Zodiac is dark, gritty and doesn’t insult our intelligence. Director David Fincher isn’t afraid to guide us on a step-by-step basis of how the police gathered their information or how journalists tracked down leads to bring the Bay Area’s most notable serial killer to justice. The film also depicts the passage of time brilliantly, how even though the Zodiac was only confirmed to have killed less than a dozen people, the fear of him lurking in the shadows plagued San Francisco for nearly a decade. It’s slowly methodical but plays like a symphony, with every character and interconnecting story building into something far more beautiful and deadly.
It’s funny to imagine how the Zodiac killer case would play out in today’s outrage-driven internet landscape, composed of amateur online sleuths who think of themselves as vigilantes when they’re really just unemployed 40-somethings with a lot of time on their hands. A new Zodiac killing would be revealed, the internet would go apeshit trying to pick apart every minute detail from the crime scene and piece together a probable suspect list, whom would all be automatically deemed guilty in the court of public opinion. The cops would ask the internet detectives to stop getting involved and the entire case would become a massive cluster fuck. Or maybe the advanced technology in today’s age would make it easier to capture the true Zodiac killer, who knows.
But that is not the way things happened. In our reality, the Zodiac killer was a feared murderer who preyed the San Francisco Bay Area throughout the 1970s. Dutiful police officers and journalists tried to crack the killer’s code to discover his identity and stop his killing streak, but to no true avail. David Fincher’s Zodiac isn’t so much a who’s-who, diving into who it thinks is the real killer (although it does make a strong case for Arthur Leigh Allen,) but is more an examination of a city consistently on the brink of self-destruction and the journalists and police officers who toil away at the expense of their own health and relationships to bring the killer to justice.

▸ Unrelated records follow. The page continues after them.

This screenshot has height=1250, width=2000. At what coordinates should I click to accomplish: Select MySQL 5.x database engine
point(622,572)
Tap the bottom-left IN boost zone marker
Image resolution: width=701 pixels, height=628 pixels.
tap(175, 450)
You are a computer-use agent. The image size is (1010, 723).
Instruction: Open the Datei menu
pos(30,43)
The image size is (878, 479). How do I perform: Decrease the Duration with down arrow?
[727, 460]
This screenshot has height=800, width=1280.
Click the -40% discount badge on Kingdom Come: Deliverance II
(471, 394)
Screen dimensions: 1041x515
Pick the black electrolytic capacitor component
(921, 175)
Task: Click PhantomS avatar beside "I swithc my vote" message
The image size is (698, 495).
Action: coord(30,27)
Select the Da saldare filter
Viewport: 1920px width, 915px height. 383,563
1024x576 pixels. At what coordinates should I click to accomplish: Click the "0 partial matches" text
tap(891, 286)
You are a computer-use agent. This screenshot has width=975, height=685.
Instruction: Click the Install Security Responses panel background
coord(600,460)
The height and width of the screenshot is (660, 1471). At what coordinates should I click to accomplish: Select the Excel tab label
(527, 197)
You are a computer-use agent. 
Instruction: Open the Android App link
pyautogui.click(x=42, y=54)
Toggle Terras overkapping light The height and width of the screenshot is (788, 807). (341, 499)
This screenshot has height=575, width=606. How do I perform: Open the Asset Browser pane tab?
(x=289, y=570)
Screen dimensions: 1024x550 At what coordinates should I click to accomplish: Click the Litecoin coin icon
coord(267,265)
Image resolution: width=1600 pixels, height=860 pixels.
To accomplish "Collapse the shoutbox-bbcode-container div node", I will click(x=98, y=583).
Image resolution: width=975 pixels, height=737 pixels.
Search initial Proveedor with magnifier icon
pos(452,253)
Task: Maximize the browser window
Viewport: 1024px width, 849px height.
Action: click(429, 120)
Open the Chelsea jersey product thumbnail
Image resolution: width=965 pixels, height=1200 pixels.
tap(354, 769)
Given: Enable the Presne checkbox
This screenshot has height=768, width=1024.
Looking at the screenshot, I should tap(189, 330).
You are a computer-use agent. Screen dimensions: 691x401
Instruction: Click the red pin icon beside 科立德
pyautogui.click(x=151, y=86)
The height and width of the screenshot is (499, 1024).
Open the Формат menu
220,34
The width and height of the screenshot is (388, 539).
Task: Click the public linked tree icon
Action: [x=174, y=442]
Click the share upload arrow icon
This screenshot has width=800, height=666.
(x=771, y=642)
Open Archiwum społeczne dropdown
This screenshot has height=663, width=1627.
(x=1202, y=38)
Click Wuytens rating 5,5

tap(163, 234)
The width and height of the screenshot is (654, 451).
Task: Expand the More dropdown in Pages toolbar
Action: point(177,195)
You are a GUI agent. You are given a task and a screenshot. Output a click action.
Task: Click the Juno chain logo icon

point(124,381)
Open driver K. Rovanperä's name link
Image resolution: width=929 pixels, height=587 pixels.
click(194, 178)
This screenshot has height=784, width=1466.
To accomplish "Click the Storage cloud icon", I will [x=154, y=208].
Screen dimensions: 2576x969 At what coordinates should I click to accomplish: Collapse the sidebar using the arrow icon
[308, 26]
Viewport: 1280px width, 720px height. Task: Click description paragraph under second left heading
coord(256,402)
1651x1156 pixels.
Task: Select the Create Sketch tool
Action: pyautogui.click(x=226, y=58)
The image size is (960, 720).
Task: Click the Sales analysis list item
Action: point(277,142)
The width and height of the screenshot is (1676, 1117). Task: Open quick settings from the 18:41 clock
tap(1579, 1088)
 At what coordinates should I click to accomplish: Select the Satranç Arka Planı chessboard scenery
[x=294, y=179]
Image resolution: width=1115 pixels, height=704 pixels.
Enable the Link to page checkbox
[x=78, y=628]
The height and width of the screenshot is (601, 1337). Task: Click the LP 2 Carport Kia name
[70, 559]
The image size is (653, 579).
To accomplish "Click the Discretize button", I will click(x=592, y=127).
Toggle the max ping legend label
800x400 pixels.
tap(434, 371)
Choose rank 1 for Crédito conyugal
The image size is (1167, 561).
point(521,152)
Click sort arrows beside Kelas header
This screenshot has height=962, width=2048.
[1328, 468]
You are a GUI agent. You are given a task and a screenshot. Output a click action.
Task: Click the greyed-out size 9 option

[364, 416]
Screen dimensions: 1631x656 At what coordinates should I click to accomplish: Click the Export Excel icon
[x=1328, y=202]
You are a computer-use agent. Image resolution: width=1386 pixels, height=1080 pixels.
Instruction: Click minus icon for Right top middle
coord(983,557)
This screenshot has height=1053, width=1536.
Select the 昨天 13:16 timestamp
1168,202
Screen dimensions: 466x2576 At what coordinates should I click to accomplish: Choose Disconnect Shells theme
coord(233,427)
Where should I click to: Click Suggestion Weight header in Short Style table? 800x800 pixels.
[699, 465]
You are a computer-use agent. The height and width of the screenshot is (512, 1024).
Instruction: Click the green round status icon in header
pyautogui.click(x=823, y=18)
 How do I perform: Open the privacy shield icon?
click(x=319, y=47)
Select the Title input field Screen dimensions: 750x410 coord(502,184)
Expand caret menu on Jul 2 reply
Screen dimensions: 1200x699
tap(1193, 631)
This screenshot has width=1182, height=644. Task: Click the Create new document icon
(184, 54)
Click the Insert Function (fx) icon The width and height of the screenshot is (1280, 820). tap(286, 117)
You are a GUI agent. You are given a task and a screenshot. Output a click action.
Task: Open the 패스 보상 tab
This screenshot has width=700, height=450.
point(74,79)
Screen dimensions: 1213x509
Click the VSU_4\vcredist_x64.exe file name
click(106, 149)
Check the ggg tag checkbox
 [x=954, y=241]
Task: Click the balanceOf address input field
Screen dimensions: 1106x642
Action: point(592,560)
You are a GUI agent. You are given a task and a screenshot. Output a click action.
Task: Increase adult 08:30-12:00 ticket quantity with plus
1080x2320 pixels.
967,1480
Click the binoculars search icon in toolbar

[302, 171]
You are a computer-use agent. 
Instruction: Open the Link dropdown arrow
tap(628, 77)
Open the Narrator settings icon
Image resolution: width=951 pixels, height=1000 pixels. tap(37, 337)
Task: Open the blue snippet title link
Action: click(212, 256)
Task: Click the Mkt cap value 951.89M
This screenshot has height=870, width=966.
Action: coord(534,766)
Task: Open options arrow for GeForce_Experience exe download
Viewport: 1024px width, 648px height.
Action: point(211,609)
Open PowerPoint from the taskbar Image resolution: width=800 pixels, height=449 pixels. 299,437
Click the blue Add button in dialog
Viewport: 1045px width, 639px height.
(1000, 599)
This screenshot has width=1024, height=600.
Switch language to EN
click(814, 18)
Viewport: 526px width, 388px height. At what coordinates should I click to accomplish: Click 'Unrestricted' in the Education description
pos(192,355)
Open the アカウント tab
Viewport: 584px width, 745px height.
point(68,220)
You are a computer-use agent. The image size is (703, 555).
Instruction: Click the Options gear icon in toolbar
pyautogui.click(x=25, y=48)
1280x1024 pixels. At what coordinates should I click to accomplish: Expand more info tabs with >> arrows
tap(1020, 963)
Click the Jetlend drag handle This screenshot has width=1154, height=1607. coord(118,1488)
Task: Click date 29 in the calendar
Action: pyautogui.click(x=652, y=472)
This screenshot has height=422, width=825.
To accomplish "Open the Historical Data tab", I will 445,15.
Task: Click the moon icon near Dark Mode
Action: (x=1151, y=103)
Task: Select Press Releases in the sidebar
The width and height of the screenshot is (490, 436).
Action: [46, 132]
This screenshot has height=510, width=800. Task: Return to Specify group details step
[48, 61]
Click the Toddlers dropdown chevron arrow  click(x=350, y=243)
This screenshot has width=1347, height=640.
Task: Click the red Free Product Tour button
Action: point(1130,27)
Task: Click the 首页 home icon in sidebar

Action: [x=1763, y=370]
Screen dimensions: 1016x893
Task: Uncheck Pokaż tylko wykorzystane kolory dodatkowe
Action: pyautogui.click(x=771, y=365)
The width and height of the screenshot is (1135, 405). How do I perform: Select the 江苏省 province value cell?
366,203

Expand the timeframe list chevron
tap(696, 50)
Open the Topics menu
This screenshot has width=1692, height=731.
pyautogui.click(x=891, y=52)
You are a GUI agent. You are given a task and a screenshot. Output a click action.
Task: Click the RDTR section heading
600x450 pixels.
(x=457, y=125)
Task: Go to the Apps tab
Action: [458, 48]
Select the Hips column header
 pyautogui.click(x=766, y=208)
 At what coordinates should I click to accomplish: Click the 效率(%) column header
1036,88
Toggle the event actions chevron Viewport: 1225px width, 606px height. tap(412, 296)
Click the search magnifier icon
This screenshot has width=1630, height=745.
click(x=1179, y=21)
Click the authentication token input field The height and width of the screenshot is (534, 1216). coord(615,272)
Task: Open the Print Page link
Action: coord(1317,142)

The best of these heroes is Jake Gylenhaal’s character Robert Graysmith, a cartoonist at the San Francisco Chronicle who has a penchant for puzzle-solving and becomes increasingly obsessed with the Zodiac case. He doesn’t have a burning desire to see the Zodiac killer brought to justice, or to bring closure to the family’s of those who lost loved ones to the killer. To Robert, the Zodiac killer is just the ultimate puzzle, a series of events and situations, all seemingly unrelated and inconsequential, that still have some common thread or killer to unite them all together, he just needs to discover it.
This examination of obsession is Fincher’s biggest achievement in this movie, how humans have an innate desire to fix a problem and find a true solution, no matter how achingly painful that solution may be. Dripping water from a leaky faucet isn’t really what annoys us as much as figuring out why that faucet even got leaky in the first place. Robert Downey Jr. and Mark Ruffalo’s character have the self-discipline to know when too much Zodiac case is enough. But for Gylenhaal, he just keeps painfully trying to fix the faucet, even though he never really wanted a glass of water in the first place.